8. Pour rejeter la demande de renvoi présentée par l’avocat de M. [N], l’arrêt attaqué énonce que la chambre de l’instruction statue dans la présente requête sur une cancellation demandée par le juge d’instruction dans le prolongement de la requête en nullité ayant donné lieu à l’arrêt précité de la Cour de cassation du 20 mars 2024 et en exécution dudit arrêt, sans examiner un nouveau moyen de nullité, de sorte qu’il n’y aura pas lieu à application des dispositions de l’article 174, alinéa 1er, du code de procédure pénale.

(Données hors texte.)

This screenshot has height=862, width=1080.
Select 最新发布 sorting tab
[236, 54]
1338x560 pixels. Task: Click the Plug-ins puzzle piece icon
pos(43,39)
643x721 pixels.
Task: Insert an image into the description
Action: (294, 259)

9. En statuant ainsi, la chambre de l’instruction a fait l’exacte application du texte visé au moyen pour les motifs qui suivent.
10. En premier lieu, lorsque la chambre de l’instruction est saisie par le juge d’instruction pour la parfaite exécution de l’arrêt de la Cour de cassation précité, relatif à une précédente requête en annulation, et non pour statuer sur la validité de la procédure en son entier, sa saisine est dès lors strictement limitée à cette exécution et non à l’examen de la validité de pièces de procédure postérieures, sans rapport avec ce précédent contentieux.
11. En second lieu, un tel examen ne prive pas les parties, le témoin assisté ou le juge d’instruction du droit de soulever la nullité d’actes viciés en eux-mêmes devant la chambre de l’instruction, par une requête en nullité régulièrement déposée dans les conditions prévues à l’article 173 du code de procédure pénale, donnant lieu à une instance et sans que ne puisse être opposée l’irrecevabilité prévue à l’article 174, alinéa 1er, du code de procédure pénale.
12. Ainsi, le moyen doit être écarté.
13. Par ailleurs, l’arrêt est régulier en la forme.